Chris Lencheski, the chairman of private equity consulting company Phoenicia, said he likes theScore’s position, especially if Canada comes online. Lencheski acknowledged gambling companies are spending millions on branding as they fight for future market share, but added, “I like the fact [theScore] hasn’t put a big obligation in front of them only because they felt the outside pressure to look like something else.

“Often times [companies] say, ‘We’ll look just like another company, and we’ll do it bigger and spend more money,” he added, using Quibi as an example. “How many billions of dollars did they throw into that thing? And it was done before it started. TheScore has got themselves a nice niche.”

John Levy, CEO of Score Media and Gaming Rings the Opening Bell at the Nasdaq on March 16th, 2021.
The Nasdaq

Having some lunch

But eventually, theScore will need to decide what it wants to be in the sports gambling space and how it will grow. 

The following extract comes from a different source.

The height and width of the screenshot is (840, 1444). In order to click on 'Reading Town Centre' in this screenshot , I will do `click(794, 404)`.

Properties like BetMGM will have the advantage of its hotel properties to lure and keep online gamblers. Meanwhile, digital firms like FanDuel and PointsBet are aligning with sports teams to grow their brand and entice users. And Caesars, which purchased William Hill for $3.7 billion, is pushing its brand too.

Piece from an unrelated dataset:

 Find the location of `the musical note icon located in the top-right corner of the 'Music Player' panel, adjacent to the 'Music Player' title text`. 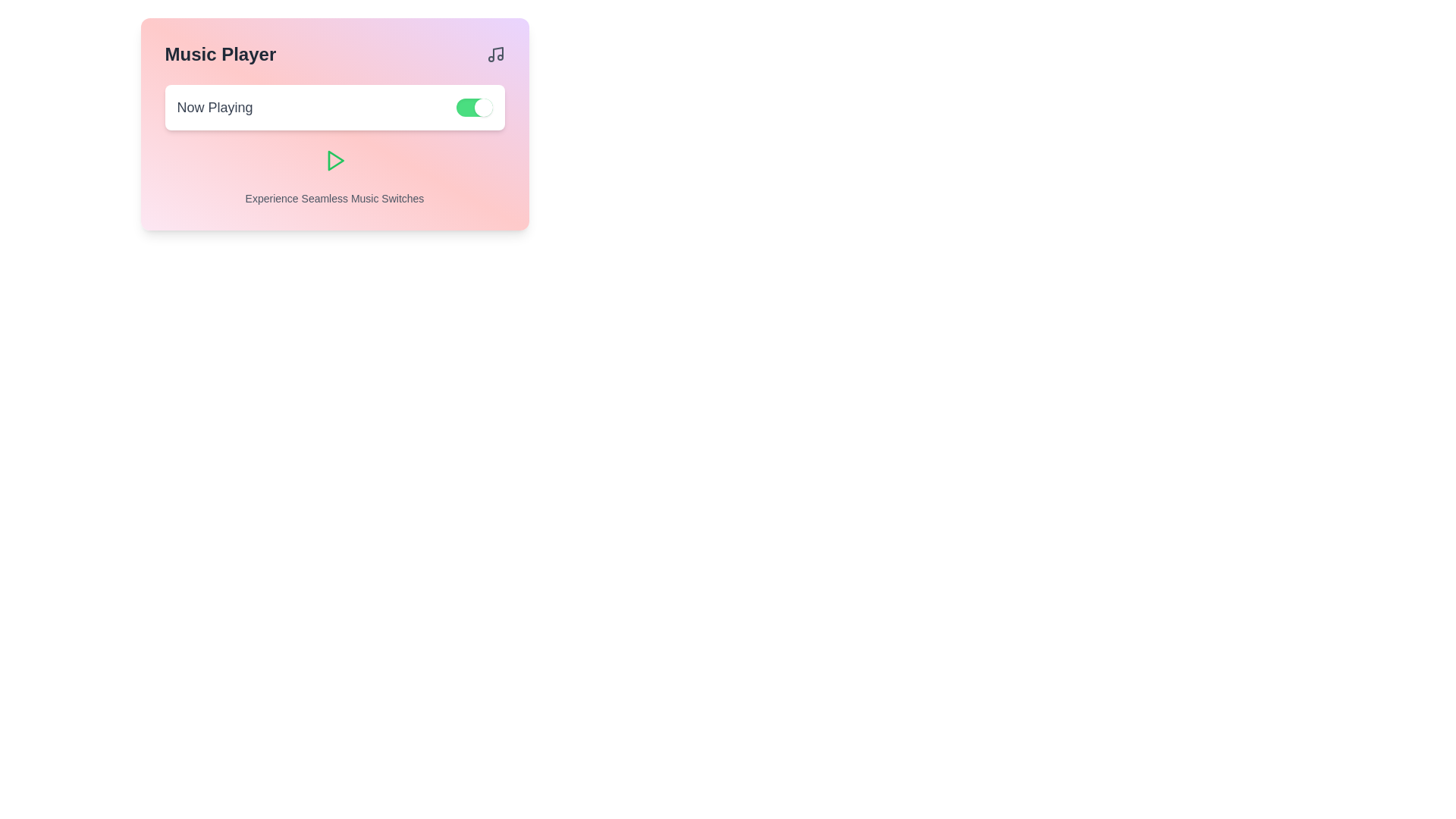

the musical note icon located in the top-right corner of the 'Music Player' panel, adjacent to the 'Music Player' title text is located at coordinates (495, 54).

But Lencheski said firms that grow their niche by offering speed around user experience and accurate betting odds would be among the top players. He said peer-to-peer sports gambling could excel, and firms like theScore could benefit from with its user base.

But Lencheski warned the dollar average to acquire a new customer, and the handle that customer brings will begin to weigh on firms with little capital. He projected mergers and acquisitions among sports gambling companies would occur over the next 24 to 48 months.

“When it’s less expensive to consolidate and win, then it will be to spend,” Lencheski said. “In other words, when it costs more money to go get the next one customer than it would be to participate in someone else’s offer.”

TheScore has already been mentioned among early candidates for a potential acquisition. The company declined to comment to CNBC when asked about acquisition rumors.

Again, Levy said months ago this was the plan: to grow slowly. But theScore is now on the clock, and it’s playing the sports betting game as the underdog.

“We’re thinking about becoming one of the leaders in the industry and positioning ourselves to do that,” Levy said. “We love being the underdog because they don’t see us coming. We’re going to crush them. We’ll nibble away at them first, and then we’re going to eat their lunch.”